Eksperci wskazują, że przedsiębiorcy mają obecnie do wyboru kilka różnych preferencji (m.in. dla działalności nierejestrowanej, ulga na start czy mały ZUS plus). – Wprowadzenie kolejnej spowodowałoby już nadmierne skomplikowanie systemu i zaburzyło jego spójność. Jestem za tym, by system był jednolity, bo im więcej wyjątków, tym więcej nadużyć – wskazuje Łukasz Kozłowski.

Zdaniem dr. Marcina Wojewódki kwestię tę należy rozważać w kontekście systemowym. Jakiekolwiek ulgi, zachęty czy inne motywatory do nieopłacania składek nie są bowiem w długoterminowym interesie przyszłego emeryta, gdyż ich nieopłacanie powoduje niższe emerytury. – Uważam, że wręcz systemowo nie powinno się stosować żadnych ulg czy podobnych rozwiązań, jeśli chcemy nauczyć młodych ludzi, że trzeba zadbać zawczasu o swój kapitał emerytalny. Brak składek za młodu można obrazowo opisać jako odroczoną kradzież emerytalną. I w tym znaczeniu nie widzę zasadności wprowadzania szczególnych preferencji. One zawsze kosztują – czasami samego ubezpieczonego, a czasami innych ubezpieczonych – stwierdza ekspert Instytutu Emerytalnego. ©℗

OPINIA

Ulgi dla małoletnich mogą naruszać zasady konkurencji

ikona lupy />
Łukasz Chruściel / Materiały prasowe
RADCA PRAWNY, PARTNER W KANCELARII PCS PARUCH CHRUŚCIEL SCHIFFTER STĘPIEŃ KANCLERZ | LITTLER.

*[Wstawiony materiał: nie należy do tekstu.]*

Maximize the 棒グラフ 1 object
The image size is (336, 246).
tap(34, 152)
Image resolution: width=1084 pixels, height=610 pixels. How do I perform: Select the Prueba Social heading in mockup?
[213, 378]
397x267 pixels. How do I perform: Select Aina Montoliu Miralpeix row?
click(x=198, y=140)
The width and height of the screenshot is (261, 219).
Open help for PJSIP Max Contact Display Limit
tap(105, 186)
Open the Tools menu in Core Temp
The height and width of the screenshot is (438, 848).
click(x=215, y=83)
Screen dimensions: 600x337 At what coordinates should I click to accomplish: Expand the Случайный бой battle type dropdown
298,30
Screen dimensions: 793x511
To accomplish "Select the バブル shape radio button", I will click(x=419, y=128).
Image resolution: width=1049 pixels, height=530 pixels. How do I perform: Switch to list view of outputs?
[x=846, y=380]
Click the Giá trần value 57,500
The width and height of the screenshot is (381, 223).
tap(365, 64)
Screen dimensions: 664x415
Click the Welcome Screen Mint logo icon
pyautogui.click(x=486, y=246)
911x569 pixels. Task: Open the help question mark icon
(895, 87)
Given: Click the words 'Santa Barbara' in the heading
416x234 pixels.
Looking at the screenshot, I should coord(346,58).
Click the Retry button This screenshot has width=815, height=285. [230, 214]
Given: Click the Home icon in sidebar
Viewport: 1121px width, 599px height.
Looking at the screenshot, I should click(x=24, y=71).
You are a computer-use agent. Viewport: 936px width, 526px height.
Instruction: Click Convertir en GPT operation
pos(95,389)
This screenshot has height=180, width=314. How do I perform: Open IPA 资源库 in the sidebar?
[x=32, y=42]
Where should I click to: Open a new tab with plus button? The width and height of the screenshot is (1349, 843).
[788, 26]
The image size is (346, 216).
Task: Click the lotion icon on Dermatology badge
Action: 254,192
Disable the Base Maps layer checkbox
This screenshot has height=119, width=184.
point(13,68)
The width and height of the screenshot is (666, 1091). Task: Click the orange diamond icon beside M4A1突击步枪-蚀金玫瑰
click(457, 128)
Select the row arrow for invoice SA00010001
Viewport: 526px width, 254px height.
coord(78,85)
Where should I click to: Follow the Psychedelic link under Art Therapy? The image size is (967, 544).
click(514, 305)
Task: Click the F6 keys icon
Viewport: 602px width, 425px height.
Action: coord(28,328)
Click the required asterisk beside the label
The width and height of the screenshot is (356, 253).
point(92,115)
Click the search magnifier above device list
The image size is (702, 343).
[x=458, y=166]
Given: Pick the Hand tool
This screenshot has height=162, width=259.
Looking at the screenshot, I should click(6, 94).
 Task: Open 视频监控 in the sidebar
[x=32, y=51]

Małoletnie osoby prowadzące działalność gospodarczą w świetle obecnie obowiązującej ustawy o systemie ubezpieczeń społecznych będą podlegały ubezpieczeniom społecznym tak jak pozostali przedsiębiorcy. Ustawa systemowa nie przewiduje bowiem kryterium wieku wobec ubezpieczonych. W moim przekonaniu nie ma również potrzeby, by dodatkowo różnicować sytuację takich osób, tym bardziej że mogą one korzystać z preferencji dostępnych dla wszystkich przedsiębiorców, np. z małego ZUS-u. Ewentualne różnicowanie na korzyść małoletnich wprowadziłoby preferencję naruszającą zasady konkurencji. Musiałoby się to odbyć albo przez zwolnienie z objęcia ubezpieczeniami – a to oznacza brak ochrony małoletniego np. z tytułu wypadku – albo przez zachowanie ubezpieczenia przy jednoczesnym pokryciu składek przez budżet państwa.